In an interview Thursday morning with CNBC, the billionaire executive and head of Bloomberg LP denied that a spate of high-profile policy speeches was paving the way for a run at the nation's top elected office.

"I'm not going to be running for president," he said. "I have eleven-hundred and nineteen days left in my job. I'm looking forward to today and every other one of them."

Instead, he said he's speaking out on national issues such as immigration and taxation because they are important not only in Washington but also in New York, where problems with unemployment and the housing market reflect the national picture.

Bloomberg gave a wide-ranging policy speech during an economic summit Wednesday in Brooklyn.

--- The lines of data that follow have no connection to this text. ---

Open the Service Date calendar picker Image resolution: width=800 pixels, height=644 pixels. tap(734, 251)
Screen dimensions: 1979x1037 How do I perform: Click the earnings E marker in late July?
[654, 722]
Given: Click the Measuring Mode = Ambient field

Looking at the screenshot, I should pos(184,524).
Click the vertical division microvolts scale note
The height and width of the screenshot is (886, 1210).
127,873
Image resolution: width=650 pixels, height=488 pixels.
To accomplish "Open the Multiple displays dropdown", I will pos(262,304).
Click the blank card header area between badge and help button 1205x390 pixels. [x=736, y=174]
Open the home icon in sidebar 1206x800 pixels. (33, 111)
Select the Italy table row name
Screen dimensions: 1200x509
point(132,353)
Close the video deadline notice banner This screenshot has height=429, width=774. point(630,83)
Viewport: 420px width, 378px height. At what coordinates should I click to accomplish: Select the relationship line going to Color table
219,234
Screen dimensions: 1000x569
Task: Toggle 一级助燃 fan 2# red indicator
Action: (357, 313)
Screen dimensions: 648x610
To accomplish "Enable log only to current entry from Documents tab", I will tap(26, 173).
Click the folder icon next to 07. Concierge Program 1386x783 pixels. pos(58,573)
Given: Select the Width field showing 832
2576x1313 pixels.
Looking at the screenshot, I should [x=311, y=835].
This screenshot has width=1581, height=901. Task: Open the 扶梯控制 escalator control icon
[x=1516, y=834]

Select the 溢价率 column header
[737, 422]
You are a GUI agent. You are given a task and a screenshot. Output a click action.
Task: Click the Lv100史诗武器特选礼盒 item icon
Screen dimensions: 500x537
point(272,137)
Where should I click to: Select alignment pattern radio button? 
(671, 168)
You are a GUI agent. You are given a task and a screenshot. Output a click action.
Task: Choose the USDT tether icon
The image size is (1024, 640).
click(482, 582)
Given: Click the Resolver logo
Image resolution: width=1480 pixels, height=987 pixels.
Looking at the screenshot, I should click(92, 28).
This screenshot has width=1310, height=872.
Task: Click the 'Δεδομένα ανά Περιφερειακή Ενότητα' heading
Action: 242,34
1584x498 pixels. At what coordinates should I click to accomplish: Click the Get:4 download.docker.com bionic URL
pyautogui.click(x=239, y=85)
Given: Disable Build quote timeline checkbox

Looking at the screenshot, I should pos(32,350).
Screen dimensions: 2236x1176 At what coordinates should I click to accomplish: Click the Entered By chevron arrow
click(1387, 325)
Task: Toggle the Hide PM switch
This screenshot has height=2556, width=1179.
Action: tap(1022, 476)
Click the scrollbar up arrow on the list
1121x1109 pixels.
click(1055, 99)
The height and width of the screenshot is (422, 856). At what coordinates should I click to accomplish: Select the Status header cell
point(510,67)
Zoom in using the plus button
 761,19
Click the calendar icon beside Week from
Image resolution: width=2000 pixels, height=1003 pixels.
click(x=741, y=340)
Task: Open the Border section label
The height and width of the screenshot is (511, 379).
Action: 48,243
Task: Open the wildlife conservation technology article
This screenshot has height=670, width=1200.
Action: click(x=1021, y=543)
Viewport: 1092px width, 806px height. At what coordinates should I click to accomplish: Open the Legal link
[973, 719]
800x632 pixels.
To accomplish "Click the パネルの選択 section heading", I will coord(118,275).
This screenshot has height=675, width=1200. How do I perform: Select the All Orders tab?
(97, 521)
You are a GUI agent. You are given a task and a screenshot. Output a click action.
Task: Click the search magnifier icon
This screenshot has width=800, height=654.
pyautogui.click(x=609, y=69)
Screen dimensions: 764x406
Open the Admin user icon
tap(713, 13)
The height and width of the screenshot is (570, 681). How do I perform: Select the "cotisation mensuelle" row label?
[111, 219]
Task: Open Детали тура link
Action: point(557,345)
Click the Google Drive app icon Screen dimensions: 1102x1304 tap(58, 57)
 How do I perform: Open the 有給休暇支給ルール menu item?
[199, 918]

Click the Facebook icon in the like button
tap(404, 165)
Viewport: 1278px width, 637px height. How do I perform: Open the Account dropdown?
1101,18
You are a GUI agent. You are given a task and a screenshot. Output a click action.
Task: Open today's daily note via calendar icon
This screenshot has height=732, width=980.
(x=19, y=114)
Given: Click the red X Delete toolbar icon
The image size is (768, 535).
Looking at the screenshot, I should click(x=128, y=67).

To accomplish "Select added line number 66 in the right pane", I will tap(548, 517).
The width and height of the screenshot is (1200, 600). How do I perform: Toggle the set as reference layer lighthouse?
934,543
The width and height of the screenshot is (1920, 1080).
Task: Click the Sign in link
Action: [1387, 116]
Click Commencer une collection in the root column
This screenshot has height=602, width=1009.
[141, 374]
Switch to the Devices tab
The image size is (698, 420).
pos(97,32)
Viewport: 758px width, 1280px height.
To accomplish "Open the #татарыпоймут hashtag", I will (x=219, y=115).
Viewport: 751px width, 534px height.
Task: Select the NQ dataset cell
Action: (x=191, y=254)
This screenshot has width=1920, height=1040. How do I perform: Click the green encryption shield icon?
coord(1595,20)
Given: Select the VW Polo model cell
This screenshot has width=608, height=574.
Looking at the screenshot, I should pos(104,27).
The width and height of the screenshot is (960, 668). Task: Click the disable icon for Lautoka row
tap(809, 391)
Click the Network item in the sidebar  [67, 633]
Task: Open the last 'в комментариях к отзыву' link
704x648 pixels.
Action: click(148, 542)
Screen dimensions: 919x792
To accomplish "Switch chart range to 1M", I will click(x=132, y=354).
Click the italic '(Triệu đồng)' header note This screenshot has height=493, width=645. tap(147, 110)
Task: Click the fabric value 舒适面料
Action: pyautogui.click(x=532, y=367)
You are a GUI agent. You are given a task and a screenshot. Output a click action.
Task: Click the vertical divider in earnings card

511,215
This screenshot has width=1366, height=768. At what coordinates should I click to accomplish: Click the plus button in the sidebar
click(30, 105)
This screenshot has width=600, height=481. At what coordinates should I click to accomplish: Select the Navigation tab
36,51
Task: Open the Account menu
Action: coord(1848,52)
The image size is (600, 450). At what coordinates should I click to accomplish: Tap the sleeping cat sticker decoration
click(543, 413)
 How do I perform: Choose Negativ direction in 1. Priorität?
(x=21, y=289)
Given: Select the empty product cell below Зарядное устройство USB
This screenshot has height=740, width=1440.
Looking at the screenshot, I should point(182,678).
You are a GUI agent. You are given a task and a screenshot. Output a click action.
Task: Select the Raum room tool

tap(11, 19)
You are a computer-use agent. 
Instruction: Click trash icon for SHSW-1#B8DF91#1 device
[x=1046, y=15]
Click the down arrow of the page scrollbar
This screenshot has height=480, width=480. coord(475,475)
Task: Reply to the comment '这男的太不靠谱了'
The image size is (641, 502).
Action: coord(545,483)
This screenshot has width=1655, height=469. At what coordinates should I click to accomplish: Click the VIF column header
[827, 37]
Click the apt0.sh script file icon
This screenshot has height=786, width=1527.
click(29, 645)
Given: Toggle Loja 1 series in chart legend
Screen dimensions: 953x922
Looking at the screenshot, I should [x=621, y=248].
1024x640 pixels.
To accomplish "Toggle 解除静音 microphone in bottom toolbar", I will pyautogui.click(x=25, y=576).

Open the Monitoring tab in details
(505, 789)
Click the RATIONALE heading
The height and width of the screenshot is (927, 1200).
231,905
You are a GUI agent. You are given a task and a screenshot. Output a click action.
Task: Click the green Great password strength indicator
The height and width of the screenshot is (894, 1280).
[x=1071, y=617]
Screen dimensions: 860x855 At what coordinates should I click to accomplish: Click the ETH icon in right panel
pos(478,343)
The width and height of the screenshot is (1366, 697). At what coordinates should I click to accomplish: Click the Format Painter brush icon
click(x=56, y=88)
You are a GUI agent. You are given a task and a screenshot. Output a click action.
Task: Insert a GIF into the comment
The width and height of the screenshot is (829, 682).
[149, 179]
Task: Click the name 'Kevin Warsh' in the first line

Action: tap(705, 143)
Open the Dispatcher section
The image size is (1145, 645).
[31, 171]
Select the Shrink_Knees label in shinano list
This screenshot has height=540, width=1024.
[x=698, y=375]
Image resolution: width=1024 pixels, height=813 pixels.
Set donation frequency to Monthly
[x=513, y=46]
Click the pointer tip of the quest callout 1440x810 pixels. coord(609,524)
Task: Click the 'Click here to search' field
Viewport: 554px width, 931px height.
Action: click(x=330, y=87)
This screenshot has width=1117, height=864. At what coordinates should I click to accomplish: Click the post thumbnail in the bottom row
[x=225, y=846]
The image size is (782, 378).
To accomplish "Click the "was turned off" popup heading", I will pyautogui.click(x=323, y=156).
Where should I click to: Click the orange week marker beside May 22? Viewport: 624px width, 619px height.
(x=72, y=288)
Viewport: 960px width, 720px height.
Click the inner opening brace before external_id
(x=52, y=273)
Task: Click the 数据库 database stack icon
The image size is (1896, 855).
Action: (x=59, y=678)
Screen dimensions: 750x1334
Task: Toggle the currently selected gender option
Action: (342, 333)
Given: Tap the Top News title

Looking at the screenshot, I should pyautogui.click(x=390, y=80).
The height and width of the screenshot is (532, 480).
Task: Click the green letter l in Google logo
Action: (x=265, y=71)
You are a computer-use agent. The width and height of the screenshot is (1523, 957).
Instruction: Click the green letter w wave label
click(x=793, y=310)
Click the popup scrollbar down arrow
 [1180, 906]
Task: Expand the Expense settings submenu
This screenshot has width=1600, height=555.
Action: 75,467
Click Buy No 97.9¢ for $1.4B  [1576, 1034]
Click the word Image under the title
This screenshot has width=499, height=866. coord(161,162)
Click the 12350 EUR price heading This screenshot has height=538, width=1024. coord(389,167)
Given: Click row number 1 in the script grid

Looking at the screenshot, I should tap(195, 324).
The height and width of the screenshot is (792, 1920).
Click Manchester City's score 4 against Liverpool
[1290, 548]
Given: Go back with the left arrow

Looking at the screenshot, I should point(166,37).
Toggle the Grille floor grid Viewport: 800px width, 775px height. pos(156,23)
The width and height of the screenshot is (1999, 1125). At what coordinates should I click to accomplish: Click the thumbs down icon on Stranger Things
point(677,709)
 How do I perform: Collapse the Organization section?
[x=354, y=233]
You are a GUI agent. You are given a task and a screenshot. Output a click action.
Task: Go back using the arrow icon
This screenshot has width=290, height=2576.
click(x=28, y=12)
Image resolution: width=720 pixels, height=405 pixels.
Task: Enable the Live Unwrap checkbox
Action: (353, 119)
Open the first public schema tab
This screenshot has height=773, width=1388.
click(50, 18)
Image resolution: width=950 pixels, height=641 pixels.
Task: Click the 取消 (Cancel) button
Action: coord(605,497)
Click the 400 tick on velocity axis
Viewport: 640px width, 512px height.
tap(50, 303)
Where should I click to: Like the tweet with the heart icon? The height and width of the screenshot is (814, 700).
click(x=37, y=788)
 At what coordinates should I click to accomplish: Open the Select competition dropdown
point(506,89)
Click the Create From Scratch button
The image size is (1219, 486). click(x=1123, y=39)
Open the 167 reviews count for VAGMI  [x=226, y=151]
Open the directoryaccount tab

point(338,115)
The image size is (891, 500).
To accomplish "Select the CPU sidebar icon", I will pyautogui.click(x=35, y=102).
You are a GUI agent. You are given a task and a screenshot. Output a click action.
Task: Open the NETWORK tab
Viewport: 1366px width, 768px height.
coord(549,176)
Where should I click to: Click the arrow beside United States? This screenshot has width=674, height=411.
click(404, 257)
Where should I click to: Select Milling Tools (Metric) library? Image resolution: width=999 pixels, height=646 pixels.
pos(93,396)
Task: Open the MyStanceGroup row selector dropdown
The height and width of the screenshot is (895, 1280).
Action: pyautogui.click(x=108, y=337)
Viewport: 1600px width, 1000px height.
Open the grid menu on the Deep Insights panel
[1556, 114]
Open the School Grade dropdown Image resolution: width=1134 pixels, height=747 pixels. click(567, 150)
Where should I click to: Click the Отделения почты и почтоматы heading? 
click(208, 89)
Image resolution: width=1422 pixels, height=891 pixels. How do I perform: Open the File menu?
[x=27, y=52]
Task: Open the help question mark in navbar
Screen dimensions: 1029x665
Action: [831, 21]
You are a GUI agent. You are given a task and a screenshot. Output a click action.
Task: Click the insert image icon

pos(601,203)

"If you think about what I talked about yesterday, these are things that are important to New York City," he said during his television interview. "We've created an enormous number of jobs in the private sector ... but we need more help from Washington."

"Immigration is not something we can fix locally. It's a national issue," he added. "A lot of the regulation is federal or state regulation. We need Albany, where our state capital is, and Washington to come together to do those kinds of things that will let cities ... go and create the right kind of conditions."

Bloomberg was a lifelong Democrat but switched to Republican when running for mayor, a position he secured just days after the Sept. 11, 2001 terrorist attacks. He was re-elected in 2005 and won a third term as an independent in 2009.